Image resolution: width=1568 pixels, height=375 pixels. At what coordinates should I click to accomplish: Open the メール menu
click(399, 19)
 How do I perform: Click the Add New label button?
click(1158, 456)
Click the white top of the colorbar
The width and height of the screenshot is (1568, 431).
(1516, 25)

Task prompt> Repeat the whole of the data above exactly, keeping every word.

Answer space>
Image resolution: width=1568 pixels, height=375 pixels. At what coordinates should I click to accomplish: Open the メール menu
click(399, 19)
 How do I perform: Click the Add New label button?
click(1158, 456)
Click the white top of the colorbar
The width and height of the screenshot is (1568, 431).
(1516, 25)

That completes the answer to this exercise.